The substrate 1 forms a substrate for forming the semiconductor photoelectrode 100. For example, a sapphire substrate is used. Alternatively, an insulating/low-conductivity substrate such as a glass substrate, a Si substrate, or a GaN substrate may be used.

The semiconductor thin film 2 has a photocatalytic function of causing an oxidation-reduction reaction of an aqueous solution by light irradiation and generating electrons and holes. For example, a gallium nitride (GaN) single layer film or a stacked film of gallium nitride (GaN) and aluminum gallium nitride (AlGaN) is used. Alternatively, a compound semiconductor such as an aluminum gallium nitride (AlGaN) single layer film, indium gallium nitride (InGaN), indium phosphide (InP), indium gallium phosphide (InGaP), and gallium arsenide (GaAs) may be used. The semiconductor thin film 2 may be a semiconductor that causes an oxidation-reduction reaction by light irradiation to generate electrons and holes.

The current collector layer 3 is formed on a part of the surface of the semiconductor thin film 2 and has a function of extracting electrons or holes generated in the semiconductor thin film 2 by light irradiation. For example, a titanium layer and an aluminum layer are used. In addition, an indium layer, a nickel layer, a titanium/aluminum stack, a titanium/nickel stack, a titanium/aluminum/titanium/platinum stack, or the like may be used. Any metal capable of forming ohmic contact with the semiconductor thin film 2 and collecting electrons and holes from the semiconductor thin film 2 may be used. The metal before "/" is the lower layer, and the metal after "/" is the upper layer.
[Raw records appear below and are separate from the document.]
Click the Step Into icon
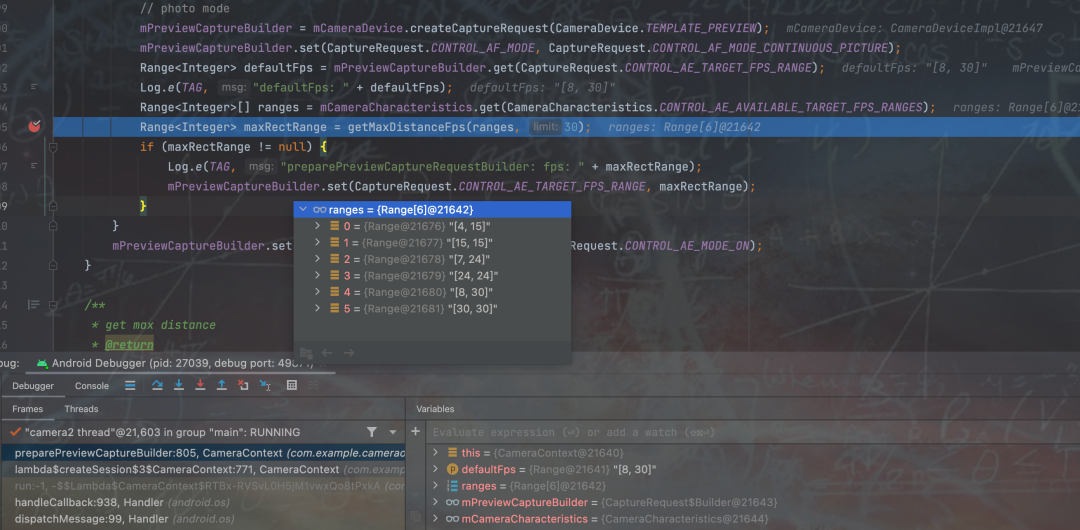 (x=179, y=385)

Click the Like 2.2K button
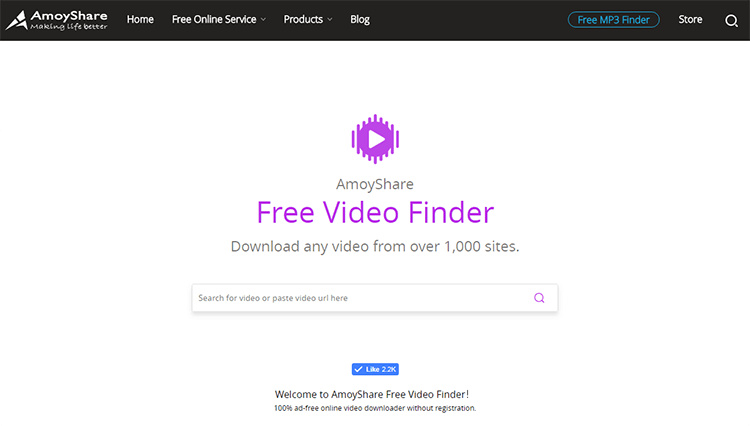click(x=375, y=369)
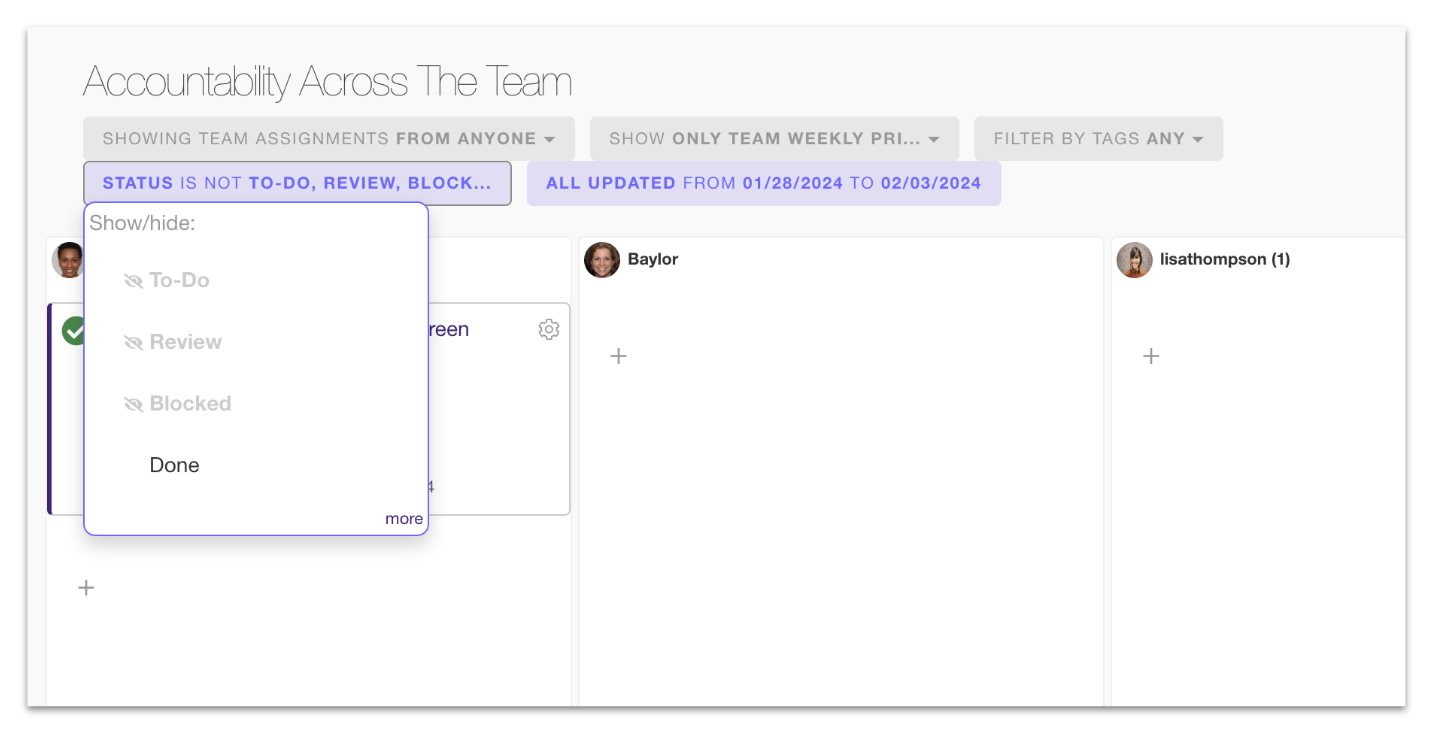This screenshot has width=1430, height=738.
Task: Click the first column's user avatar
Action: (x=68, y=260)
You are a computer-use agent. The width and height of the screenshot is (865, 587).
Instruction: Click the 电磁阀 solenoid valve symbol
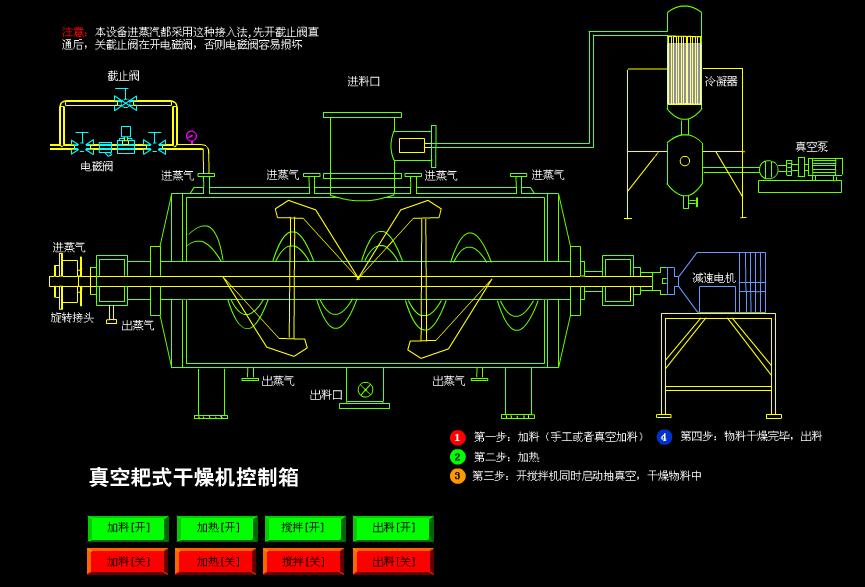[126, 142]
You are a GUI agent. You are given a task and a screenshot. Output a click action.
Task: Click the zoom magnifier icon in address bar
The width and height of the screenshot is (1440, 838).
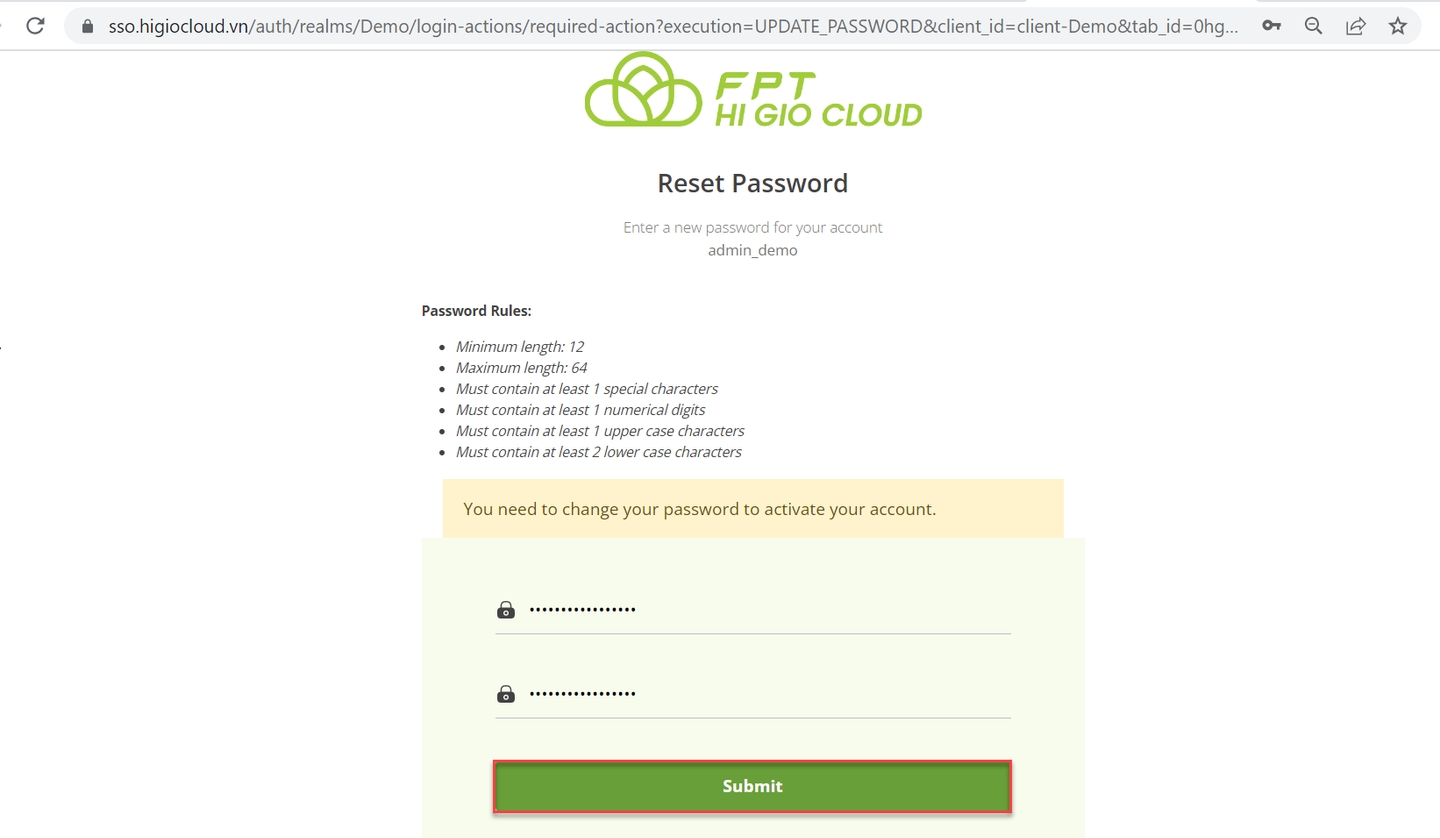tap(1313, 27)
The catalyst layer 5 is formed on the entire surfaces of the semiconductor thin film 2 and the current collector layer 3. As a result, the catalyst layer 5 has an original catalytic function of assisting the redox reaction of the semiconductor thin film 2 and a protective function of preventing the semiconductor thin film 2 and the current collector layer 3 from coming into contact with the aqueous solution. For example, nickel oxide or cobalt oxide is used. In addition, single metal oxides such as iridium oxide, ruthenium oxide and iron oxide, and composite oxides such as nickel cobalt oxide and cobalt iron oxide may be used.
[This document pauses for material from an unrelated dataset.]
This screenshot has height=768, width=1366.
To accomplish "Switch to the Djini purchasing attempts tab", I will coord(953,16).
The metal wiring 4 is provided in contact with the current collector layer 3, and transmits the electrons/holes extracted by the current collector layer 3 to the counter electrode. For example, a metal wiring such as a copper wire is used.
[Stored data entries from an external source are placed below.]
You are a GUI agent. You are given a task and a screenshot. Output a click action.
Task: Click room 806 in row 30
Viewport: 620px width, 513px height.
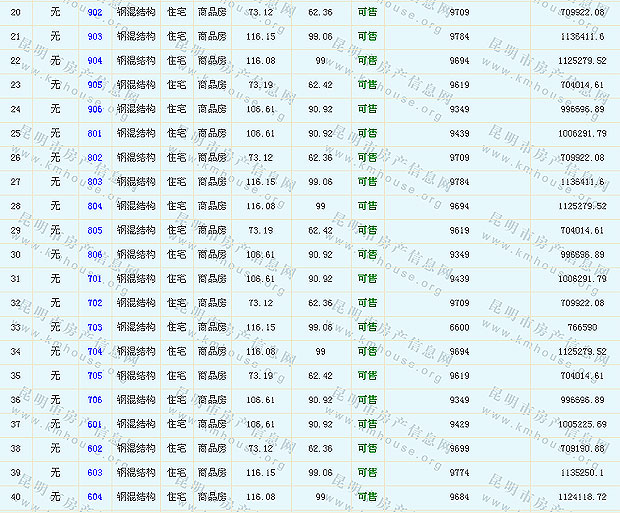pos(95,255)
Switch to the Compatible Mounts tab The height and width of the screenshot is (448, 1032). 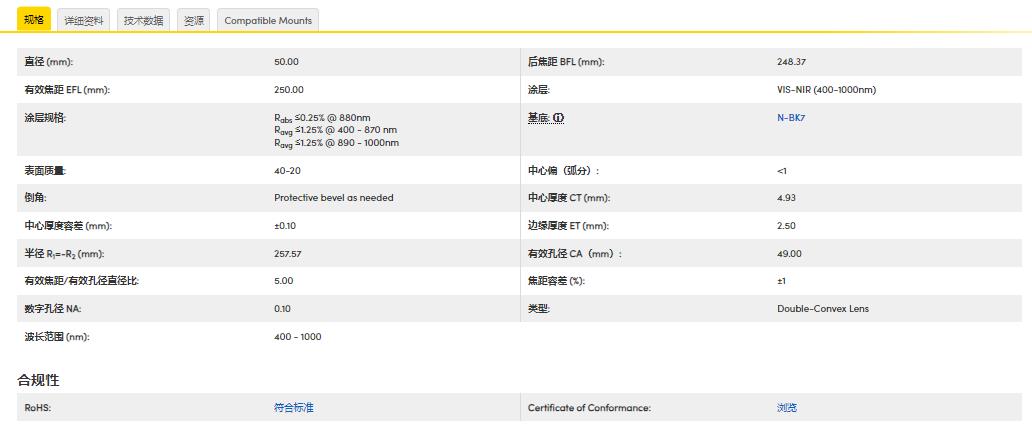point(268,20)

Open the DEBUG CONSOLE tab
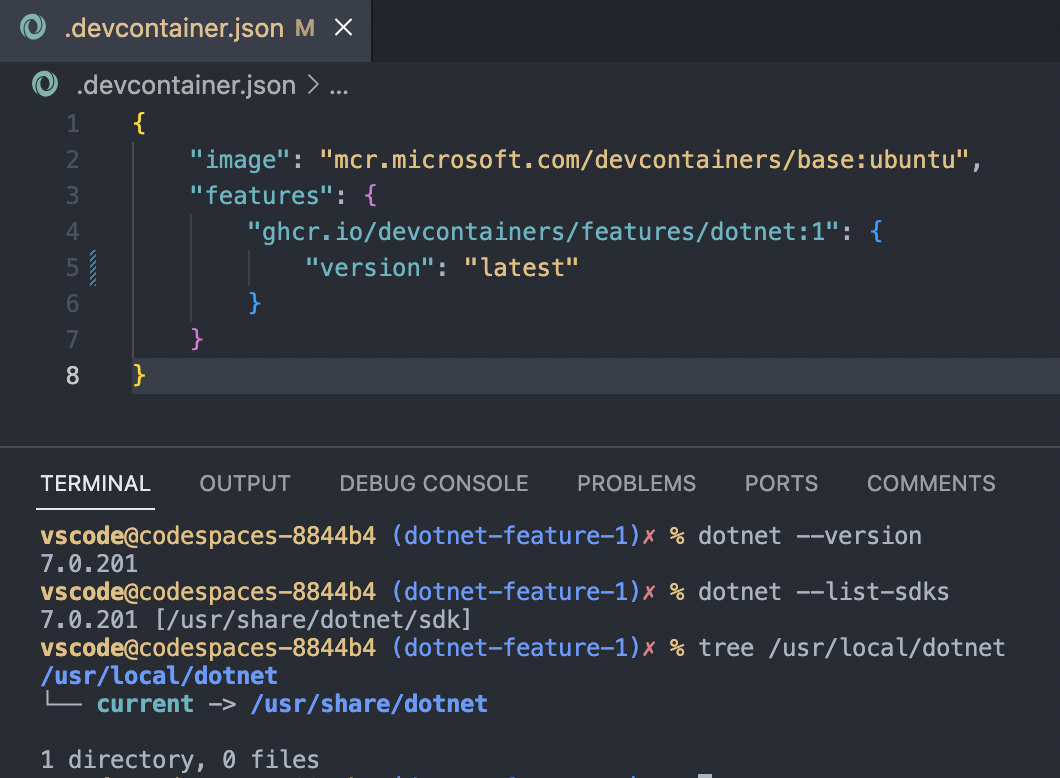pyautogui.click(x=434, y=483)
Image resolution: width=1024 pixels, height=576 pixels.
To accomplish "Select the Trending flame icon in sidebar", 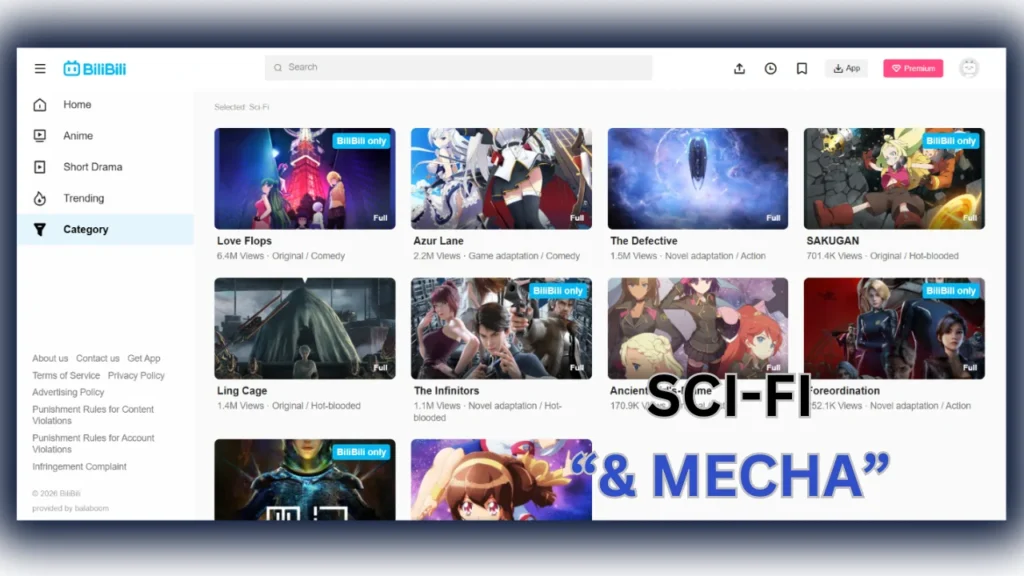I will coord(40,198).
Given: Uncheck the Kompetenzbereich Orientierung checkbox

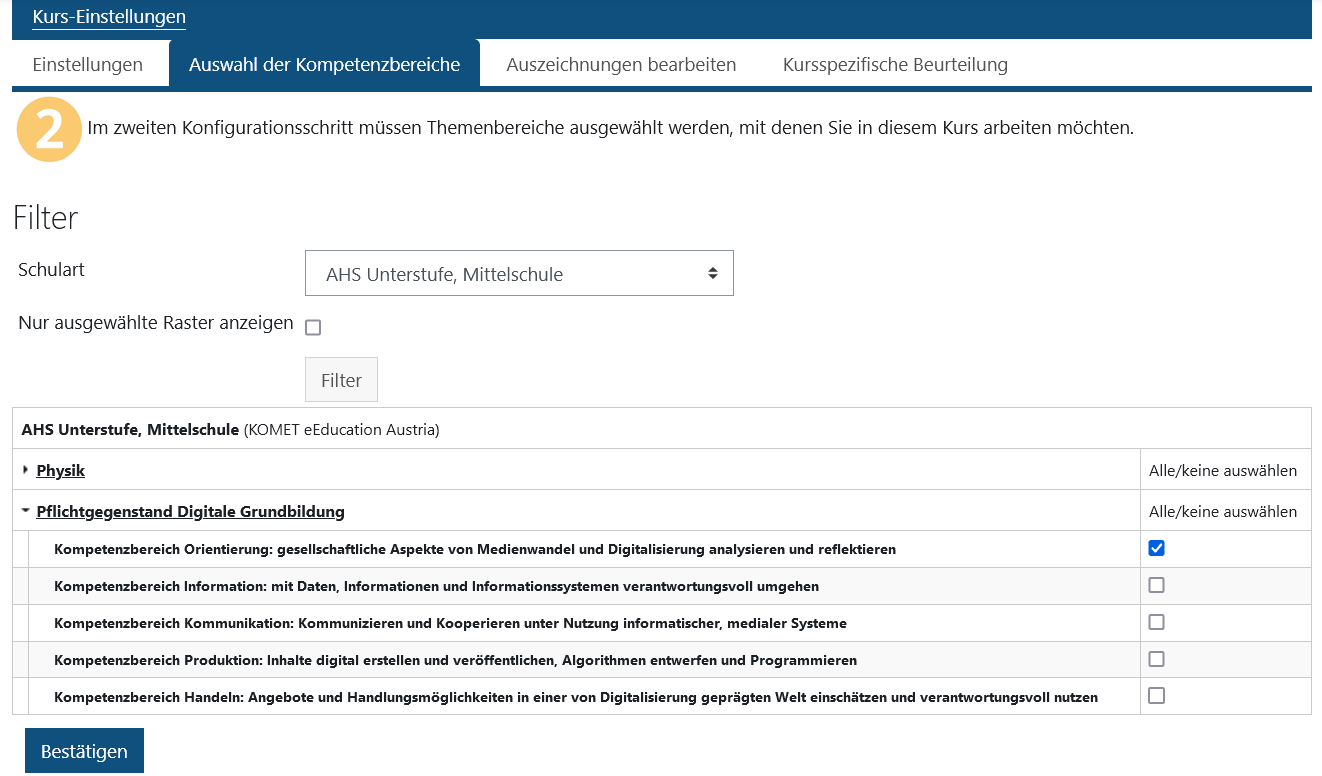Looking at the screenshot, I should point(1157,547).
Next, a redox reaction test method and test results of the manufactured semiconductor photoelectrode 100 will be described. When the semiconductor photoelectrode 100 described above is placed in an aqueous solution and the semiconductor thin film 2 is irradiated with light, an oxidation reaction occurs in the aqueous solution. At this time, 1 M NaOH is used as the aqueous solution. Besides, for example, an aqueous solution of KOH, H ₂ SO ₄ , HCl, Na ₂ SO ₄ , KHCO ₃ or the like may be used.

Note that in this embodiment, water is used as the oxidation and reduction target substance, and oxygen generation by water oxidation reaction and hydrogen generation by reduction of protons generated by oxidation of water are described as an example. It is not limited to. For example, the semiconductor photoelectrode 100 of the present invention can be applied to the case where hydrocarbons such as carbon monoxide, gisan, methanol, and methane are produced using carbon dioxide as a reduction target substance.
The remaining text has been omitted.